The same applies to storing a queue of entities to index in Kafka - how are you going to sync that queue with the database? The transaction is done, push to Kafka fails -> cluster out-of-sync.
In order to make it safe, I see only one way: the fact, which entities need to be indexed, must be stored together with those entities in the same DB inside the same transaction used to update/insert/delete those entities (a separate table aka event sourcing). In this case it is guaranteed that the knowledge of which entities to index will not be lost. Storing that knowledge in any other system (Kafka or a file system) would require 2-phase commit, which is quite a pain and usually not an option. When automatic indexing succeeds it has to mark those entities/events as processed. If automatic indexing fails, those entities/events must be retried by an async process. Or do I miss something?

Best regards,
Sergiy

If you want that level of safety, then yes, you’re out of luck with the current versions of Hibernate Search. It’s simply not what it was designed for. We generally assume that this level of failure requires full reindexing. From experience on non-distributed applications, it wasn’t a problem; it will probably be on large-scale distributed applications.

Regarding sync, be aware that you’ll never get complete, immediate consistency between the database and the index. The best we can hope for is eventual consistency: after X seconds, database changes are mirrored in the index. Some people use automatic indexing for most of their data, but exclude some associations because it would slow down their application too much. They launch a full reindexing periodically, and accept that the index may be out of sync in the meantime. What level of consistency you can accept is, obviously, specific to your own requirements.

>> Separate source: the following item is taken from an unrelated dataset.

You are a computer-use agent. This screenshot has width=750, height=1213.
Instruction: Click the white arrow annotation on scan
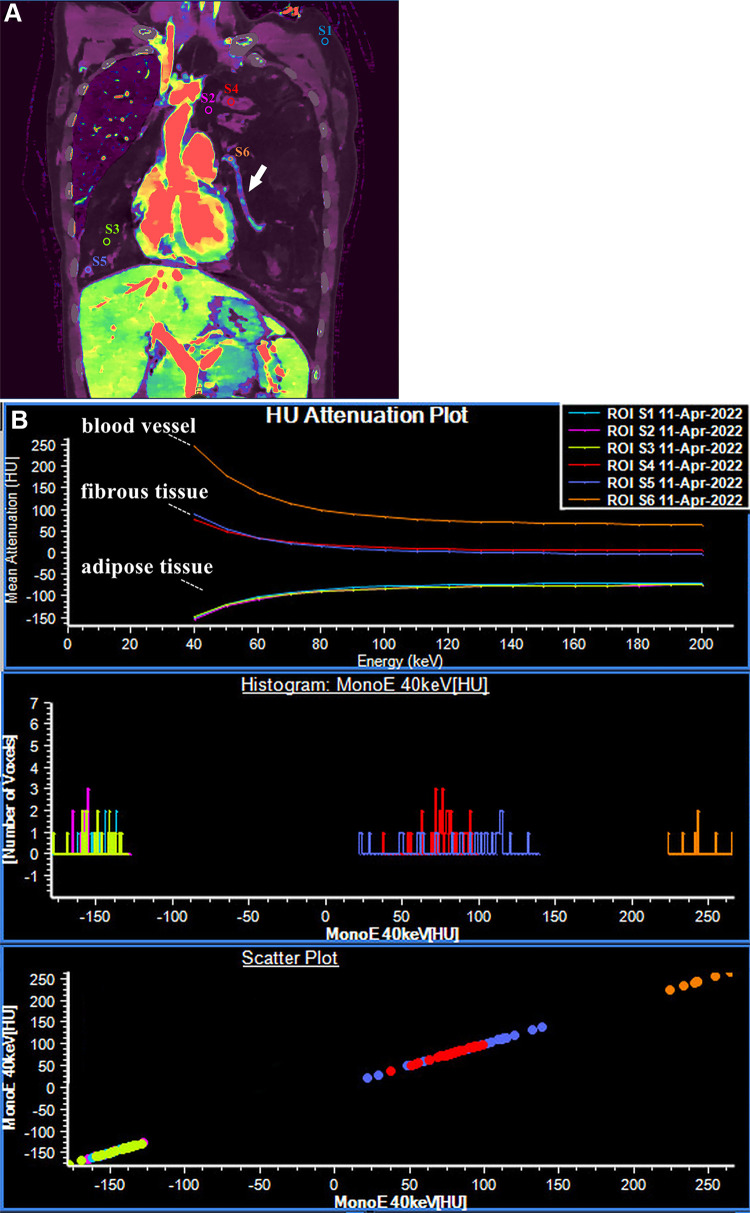[x=258, y=178]
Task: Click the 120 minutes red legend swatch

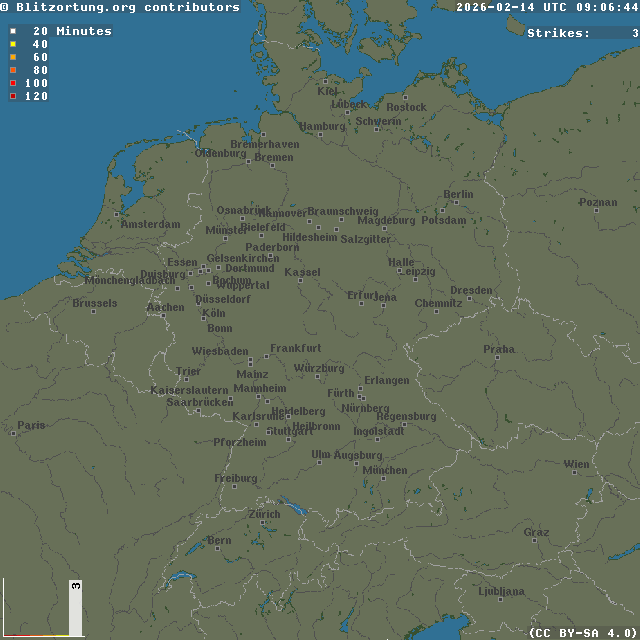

Regarding Kafka, there are multiple solutions to ensuring no events are lost:

  1. The transactional outbox pattern you mentioned.
  2. Some kind of two-phase commit, though I doubt it’s available/efficient with Kafka.
  3. Some custom, simpler two-phase commit: send the events to a Kafka queue with the explicit instruction that they should not be processed before X seconds, where X is a number of seconds beyond which you’re reasonably certain the commit will have been performed. Rollbacks don’t matter in this case: we’d just reindex unnecessarily.
  4. Change Data Capture, e.g. with Debezium: we’d source the events from the database’s transaction log instead of sourcing them from Hibernate ORM like we currently do.

Which solution we’ll pick exactly is not determined yet. If you’re interested in shaping out a prototype, we can definitely talk about it here or on our chat.

yes, eventual consistency is unavoidable in such a case. Important is that the index catches up with the database at some point and no updates get lost.
Outbox seems to me to be the least intrusive solution. Just an additional table for storing the events and some synchronisation logic above to make it work in a clustered environment (e.g. when the application runs in several pods on Kubernetes). Easy to setup, no infrastructure needed. I used to implement outbox using Quartz Scheduler - it can synchronise the jobs in a clustered environment and it just needs a few additional tables in the database, which it creates and manages automatically. So Hibernate Search could implement similar logic (without Quartz of course ;)). Kafka and Debezium would require additional infrastructure and would rather scare people.

I am on the chat already ;). Is there a topic for that already?